→ **DOCUMENT PASSAGE**:
Running an experiment

How to configure and run a hyperparameter tuning or neural architecture search experiment in Katib

This page describes in detail how to configure and run a Katib experiment. The experiment can perform hyperparameter tuning or a neural architecture search (NAS) (alpha), depending on the configuration settings.

For an overview of the concepts involved, read the introduction to Katib.

Packaging your training code in a container image

Katib and Kubeflow are Kubernetes-based systems. To use Katib, you must package your training code in a Docker container image and make the image available in a registry. See the Docker documentation and the Kubernetes documentation.

Configuring the experiment

To create a hyperparameter tuning or NAS experiment in Katib, you define the experiment in a YAML configuration file. The YAML file defines the range of potential values (the search space) for the parameters that you want to optimize, the objective metric to use when determining optimal values, the search algorithm to use during optimization, and other configurations.

See the YAML file for the random algorithm example.

The list below describes the fields in the YAML file for an experiment. The Katib UI offers the corresponding fields. You can choose to configure and run the experiment from the UI or from the command line.

Configuration spec

These are the fields in the experiment configuration spec:

parameters: The range of the hyperparameters or other parameters that you want to tune for your ML model. The parameters define the search space, also known as the feasible set or the solution space. In this section of the spec, you define the name and the distribution (discrete or continuous) of every hyperparameter that you need to search. For example, you may provide a minimum and maximum value or a list of allowed values for each hyperparameter. Katib generates hyperparameter combinations in the range based on the hyperparameter tuning algorithm that you specify. See the ParameterSpec type.
objective: The metric that you want to optimize. The objective metric is also called the target variable. A common metric is the model’s accuracy in the validation pass of the training job (validation-accuracy). You also specify whether you want Katib to maximize or minimize the metric.

Katib uses the objectiveMetricName and additionalMetricNames to monitor how the hyperparameters work with the model. Katib records the value of the best objectiveMetricName metric (maximized or minimized based on type) and the corresponding hyperparameter set in Experiment.status. If the objectiveMetricName metric for a set of hyperparameters reaches the goal, Katib stops trying more hyperparameter combinations.

You can run experiment without specifying the goal. In that case, Katib runs experiment until corresponding succeeded trials reaches maxTrialCount. maxTrialCount parameter is described bellow.

See the ObjectiveSpec type.
algorithm: The search algorithm that you want Katib to use to find the best hyperparameters or neural architecture configuration. Examples include random search, grid search, Bayesian optimization, and more. See the search algorithm details below.
trialTemplate: The template that defines the trial. You must package your ML training code into a Docker image, as described above. You must configure the model’s hyperparameters either as command-line arguments or as environment variables, so that Katib can automatically set the values in each trial.

→ **MATERIAL**:

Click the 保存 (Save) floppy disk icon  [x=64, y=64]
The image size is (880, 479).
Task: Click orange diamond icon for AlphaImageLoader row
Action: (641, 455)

→ **DIRECTIVE**:
According to the Katib experiment page, what does Katib do when the objectiveMetricName metric for a set of hyperparameters reaches the goal? The lines were taken from a separate source.

→ **WRITTEN SOLUTION**:
Katib stops trying more hyperparameter combinations.